This is how i want the regular season to finish:

1. Indiana
2. New Jersey
3. Detroit
4. Miami
5. New York
6. New Orleans
7. Cleveland
8. Bucks

Those would create the best matchups and its still possible.


----------



## MiamiHeat03 (Mar 28, 2003)

> Originally posted by <b><< SkipToMyLou >></b>!
> This is how i want the regular season to finish:
> 
> 1. Indiana
> ...


yeah i like the Heat vs. Knicks playoff matchup.Knicks are only 2 games behind so they still have a chance.


----------



## Joker (Aug 7, 2002)

miami new york would add so much hype to these two teams again and renew the rivalry!!! id LOVE THAT

but the bucks are definatley gonne land the 4th or 5th.. they got the easiest schedule of the lot.. and by far.


----------



## Accord (Dec 23, 2003)

> Originally posted by <b>Joker</b>!
> miami new york would add so much hype to these two teams again and renew the rivalry!!! id LOVE THAT
> 
> but the bucks are definatley gonne land the 4th or 5th.. they got the easiest schedule of the lot.. and by far.


I agree, a Heat/Knicks first round would be spectacular. The rivalry has really died down, especially since the Knicks are pretty much a brand new team with new players, a new coach, and a new front office. This will definitely reignite the rivalry .


----------



## FloridaSportsFan (Dec 15, 2003)

Well it looks like we are back to 6th in the playoff race with the Bucks beating the Cavs 104-87, and after our screwed up game with the pistons the heat might want to take there anger out sooner than later


----------



## Joker (Aug 7, 2002)

UPDATE
GOOD NEWS: NONE
BAD NEWS:
we lose, milwakee win.

we drop back to 6th spot in the west .5 games behind NO and 1 game behind the surging milwakee bucks.

boston's win and NY's loss puts tem both 2 games behind us tied at 7th place.

cavs loss makes it all the worse for us because they will give it a final playoff push unless they are mathematically eliminated and we happen to play them twice during that period.


----------



## nickrock23 (Mar 28, 2004)

our magic # is 3 now. any combination of Heat wins or Cav losses totalling 3 gets us a playoff spot.
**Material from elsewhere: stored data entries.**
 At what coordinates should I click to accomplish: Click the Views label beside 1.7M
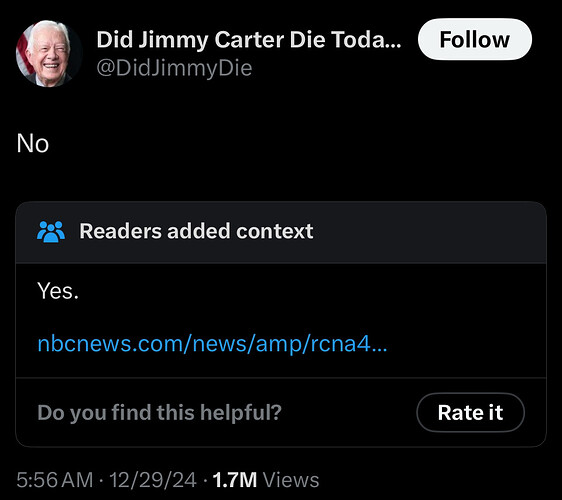pos(291,480)
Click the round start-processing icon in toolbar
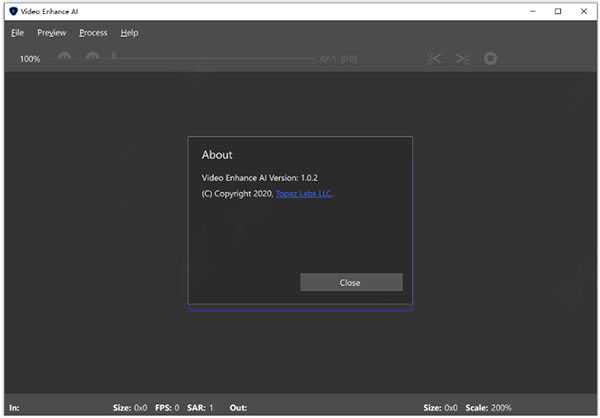The width and height of the screenshot is (600, 418). [490, 59]
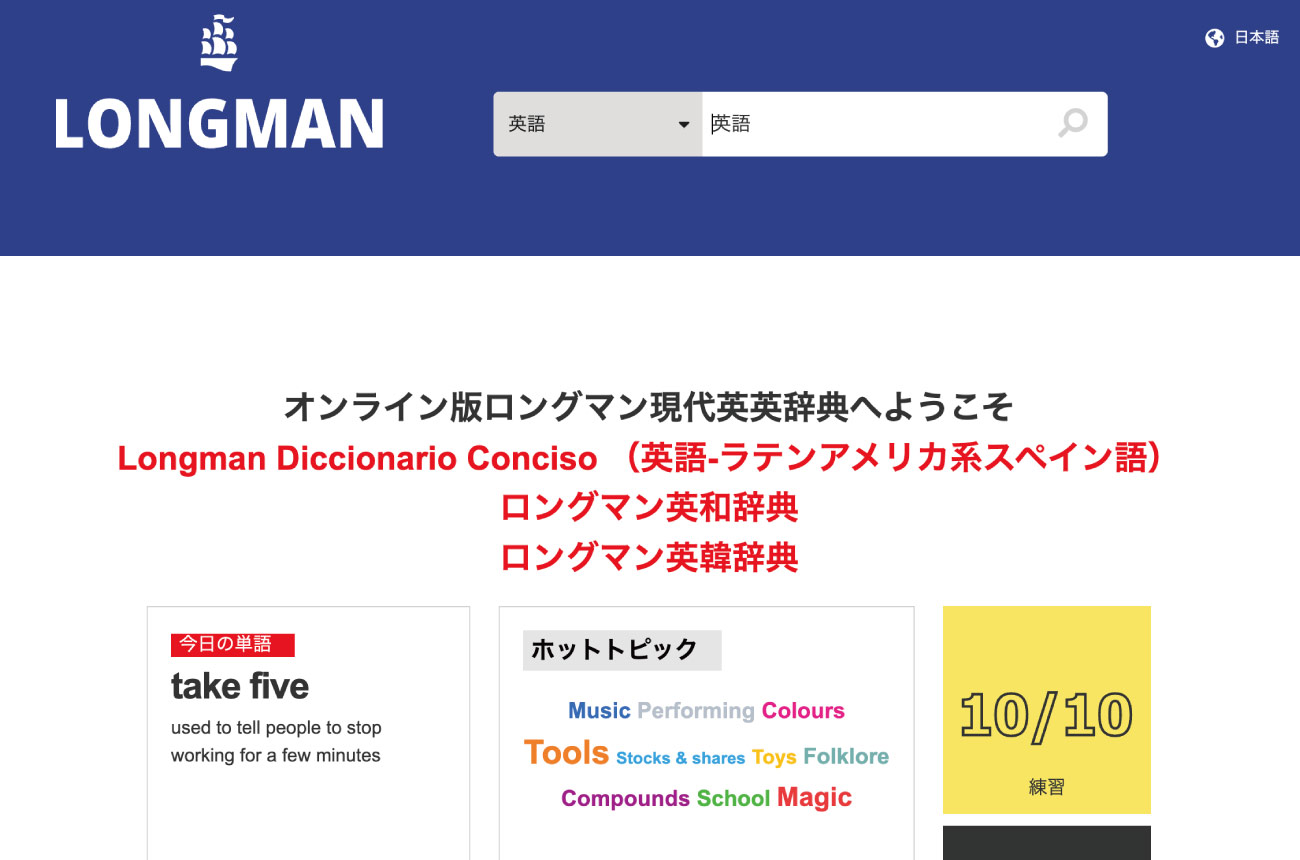Open the Tools topic
This screenshot has height=860, width=1300.
coord(566,753)
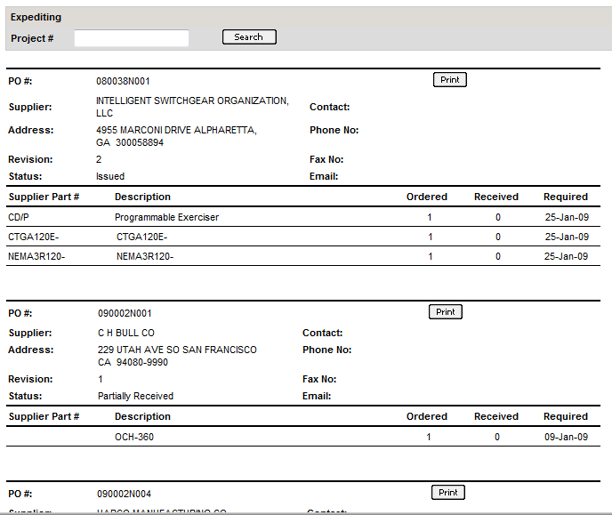This screenshot has width=612, height=515.
Task: Click the Partially Received status value
Action: tap(135, 396)
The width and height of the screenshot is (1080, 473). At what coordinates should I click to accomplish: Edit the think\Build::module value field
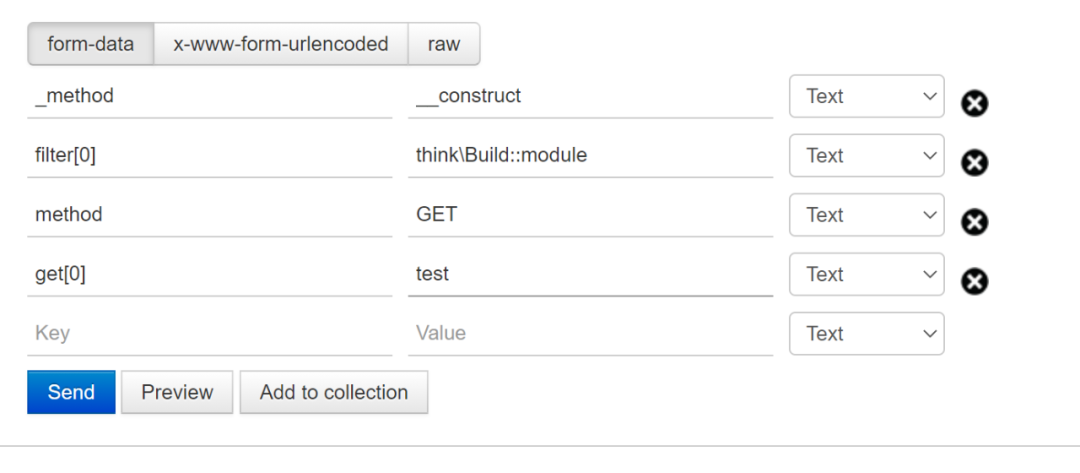(x=590, y=156)
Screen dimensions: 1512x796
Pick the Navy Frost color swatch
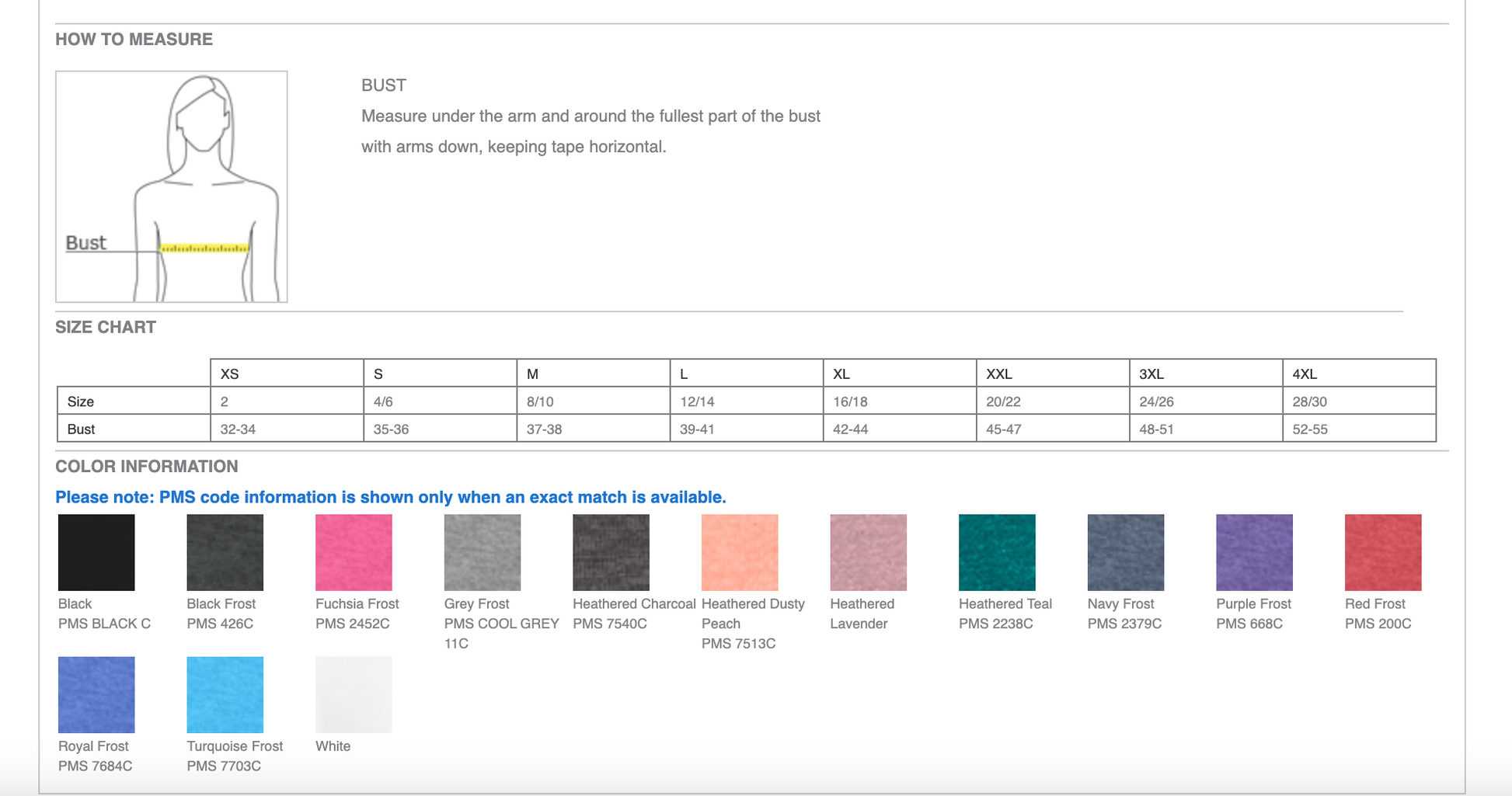[1126, 552]
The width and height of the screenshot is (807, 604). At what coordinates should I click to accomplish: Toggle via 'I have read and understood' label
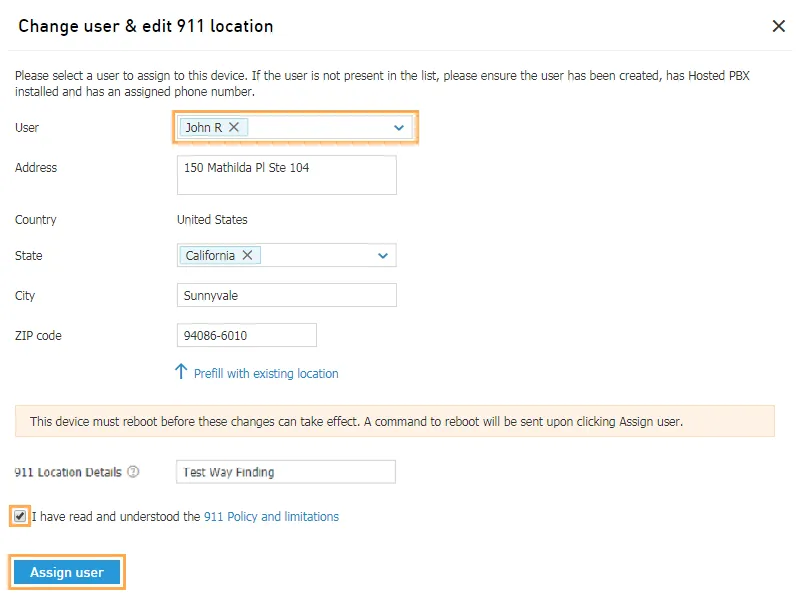tap(116, 517)
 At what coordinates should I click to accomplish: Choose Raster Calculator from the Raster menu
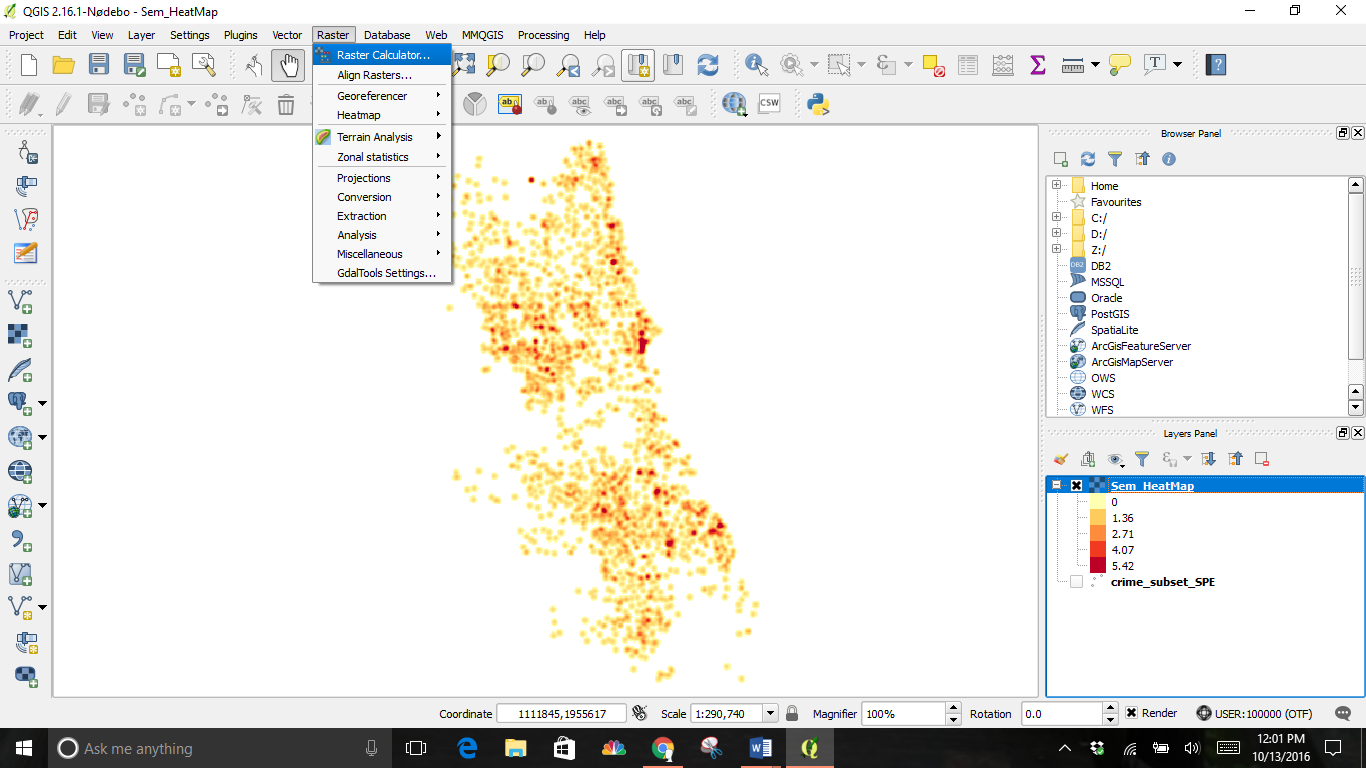point(383,55)
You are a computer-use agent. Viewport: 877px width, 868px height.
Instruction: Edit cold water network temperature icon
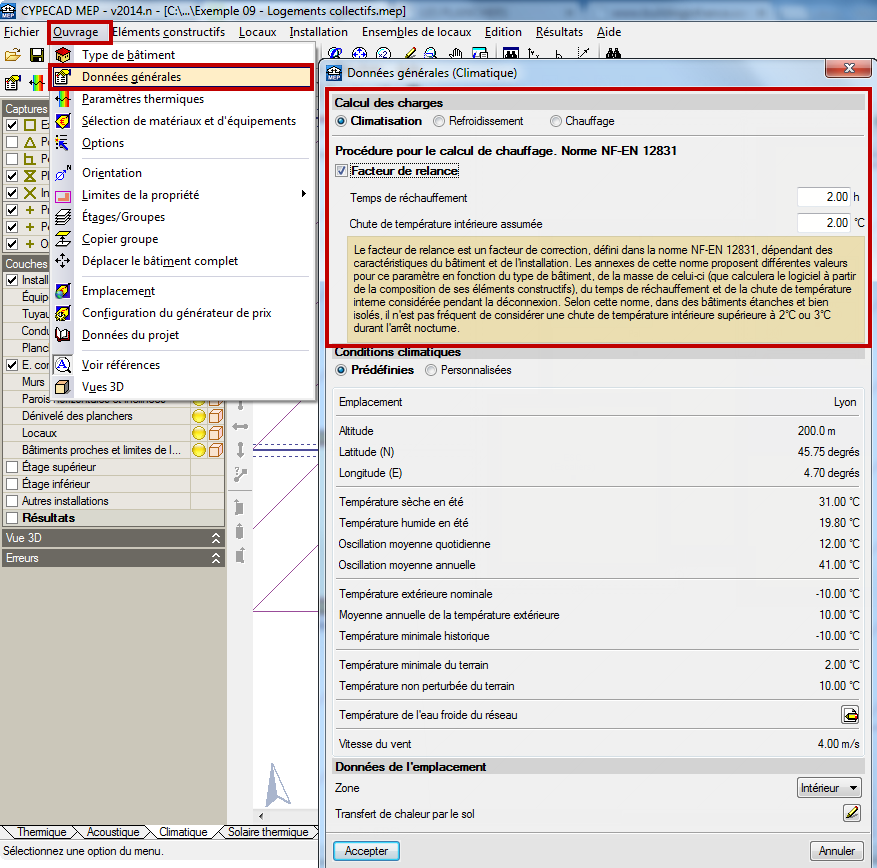tap(850, 714)
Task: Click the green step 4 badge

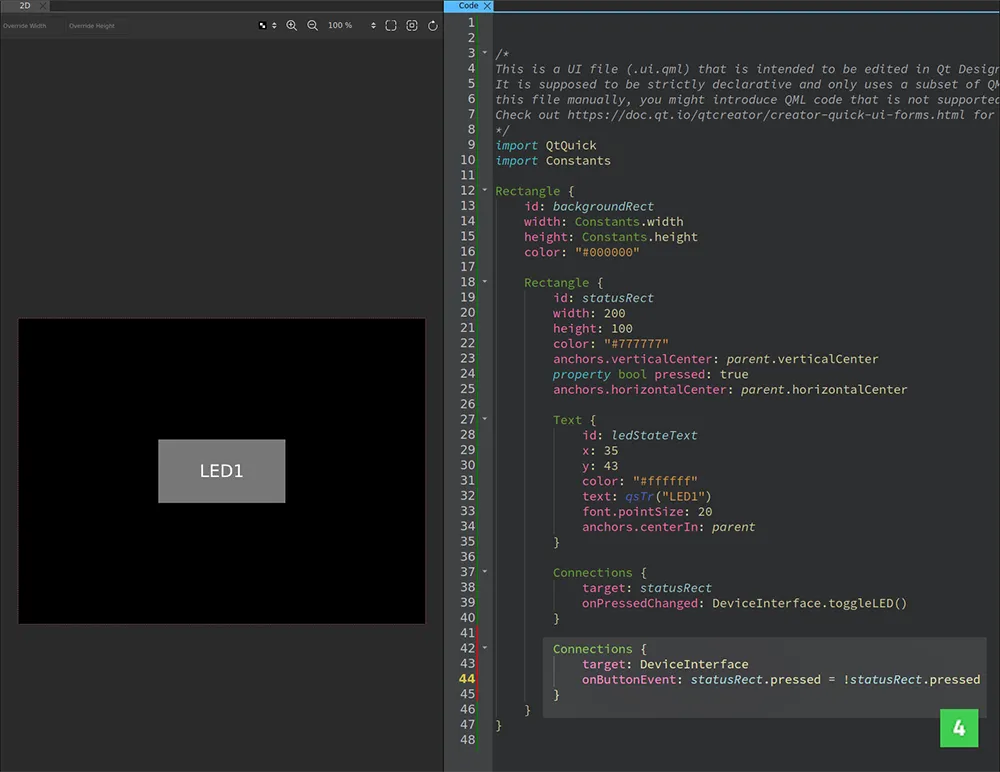Action: tap(958, 728)
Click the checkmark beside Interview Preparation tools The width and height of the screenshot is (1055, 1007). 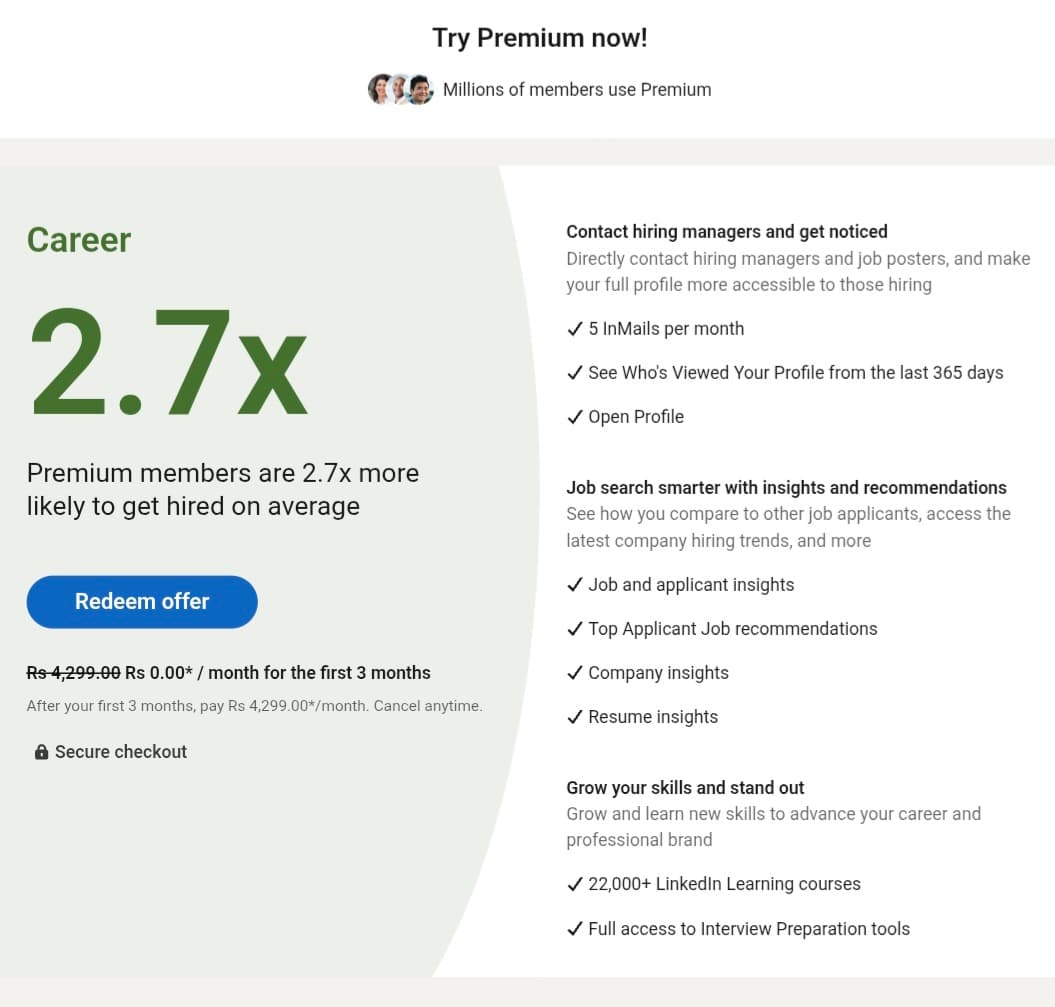click(x=575, y=928)
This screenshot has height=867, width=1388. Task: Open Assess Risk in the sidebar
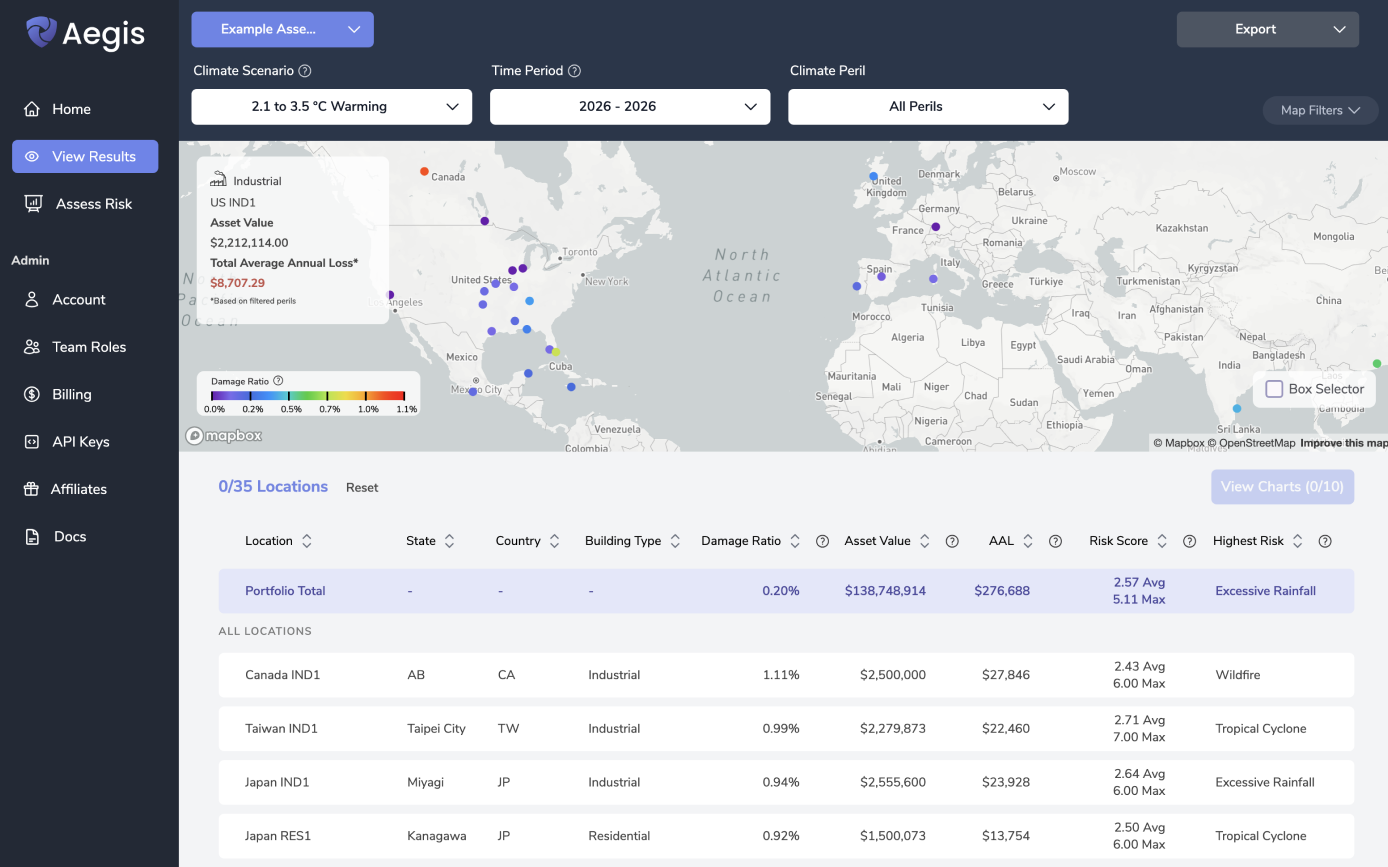click(94, 204)
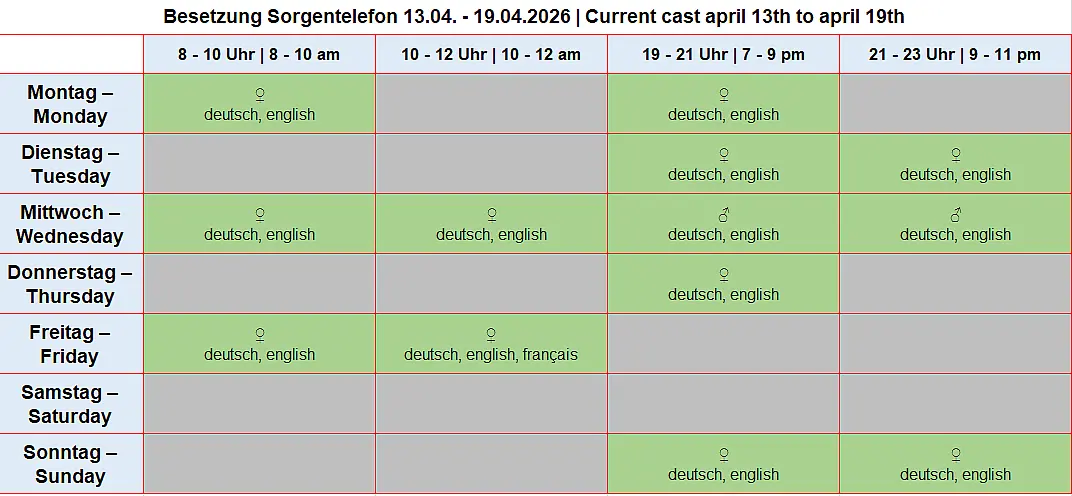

Obviously you want the 4 spot for home court, its possible. Theres 6 games left, I think we should go at least 4-2, which might not do the job. 5-1 would probably get us fourth. anywhere but 6th i would be happy.
GO HEAT!!!!!


----------



## reHEATed (Jun 29, 2003)

NO should lose their next couple games and we should win ours. We should be fine


----------



## SKiP (Jan 28, 2004)

> Originally posted by <b>Joker</b>!
> we drop back to 6th spot in the west .5 games behind NO and 1 game behind the surging milwakee bucks.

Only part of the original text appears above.